WASHINGTON, Fri Sep 28, 2012 – Consumer spending rose in August by the most in six months as households stretched to pay for higher gasoline prices, according to a government report on Friday that pointed to lackluster economic growth in the third quarter.
The Commerce Department said consumer spending increased 0.5 percent after an unrevised 0.4 percent gain in July. When adjusted for inflation, spending edged up 0.1 percent after increasing 0.4 percent in July.
Consumer spending accounts for about 70 percent of U.S. economic activity and the second straight monthly increase mostly reflected higher gasoline prices, which rose 28.2 cents per gallon last month, though automobile purchases also helped.

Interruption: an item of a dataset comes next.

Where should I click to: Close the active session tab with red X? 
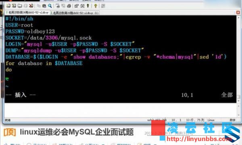coord(238,12)
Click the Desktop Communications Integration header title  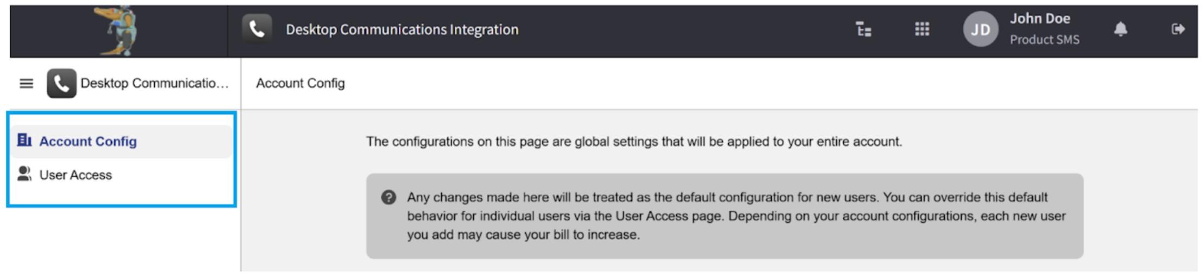click(x=402, y=30)
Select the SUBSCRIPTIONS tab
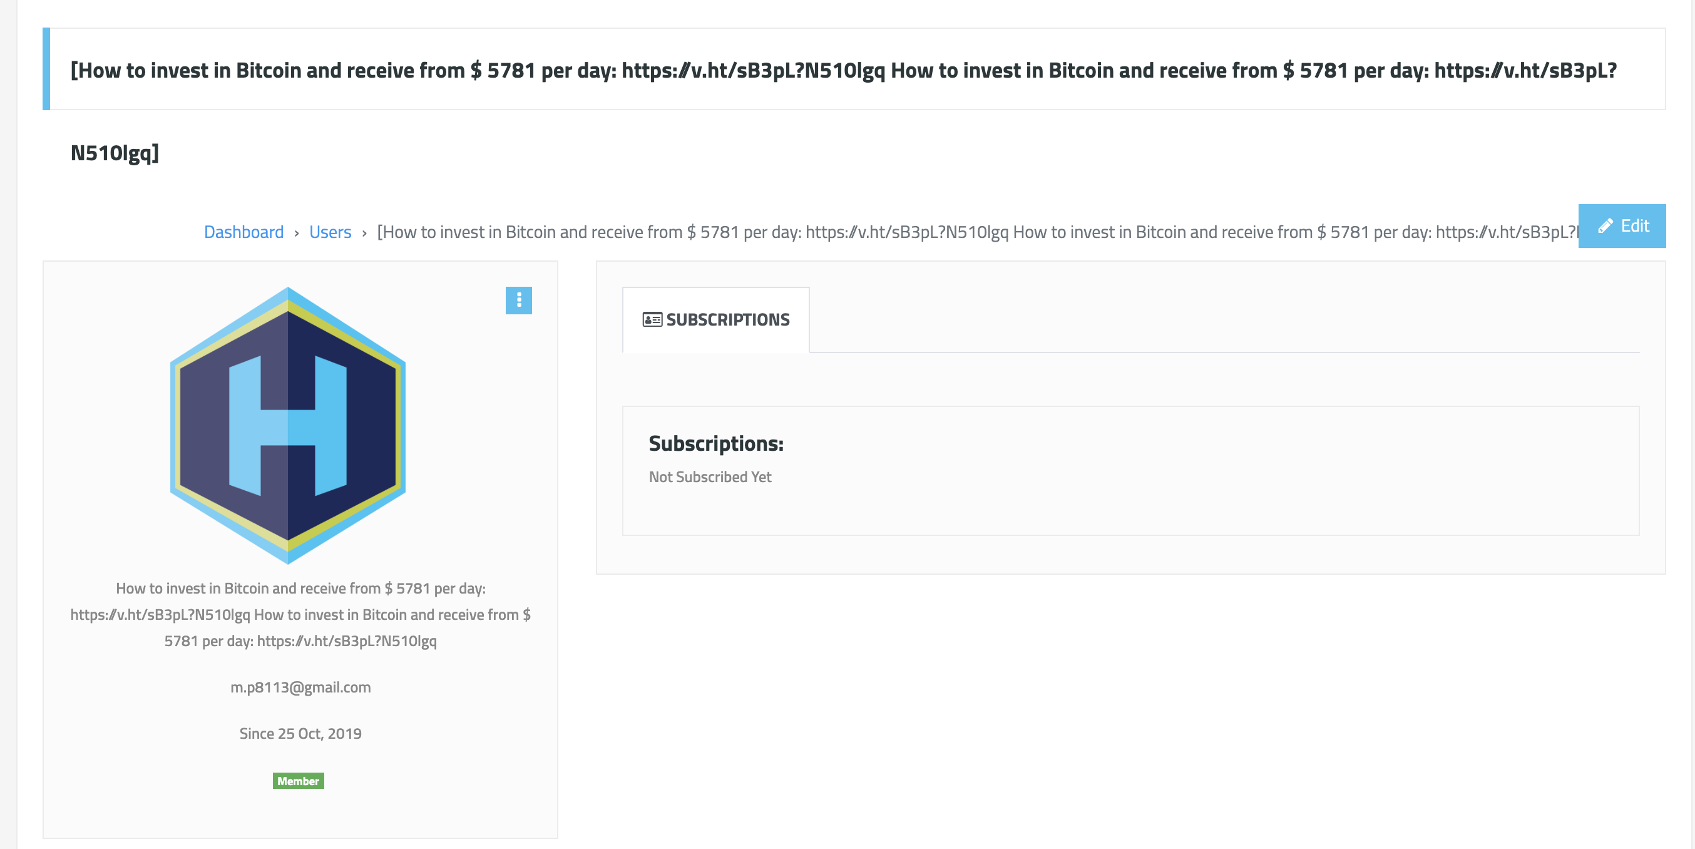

“With other sectors of the economy slowing down, relying on consumers is not the exact position we want to be in right now when incomes are slowing sharply,” said Jacob Oubina, senior U.S. economist at RBC Capital Markets in New York.
The U.S. dollar fell slightly against the euro and the yen after the data. Major U.S. stock index futures edged lower in early trading, while the 30-year Treasury bond price rose.
Spending on nondurable goods jumped 1.7 percent in August after increasing 0.8 percent the previous month. Household spending on services rose a modest 0.2 percent compared to 0.3 percent in July.
With the inflation adjusted spending barely rising last month, growth in real consumer spending is unlikely to improve much this quarter from the tepid 1.5 percent annual pace recorded in the April-June period.
Slower consumer spending and a drop in farm inventories due to a severe drought in the Midwest held gross domestic product growth to a 1.3 percent pace in the second quarter, a step down from 2 percent in the first three months of the year.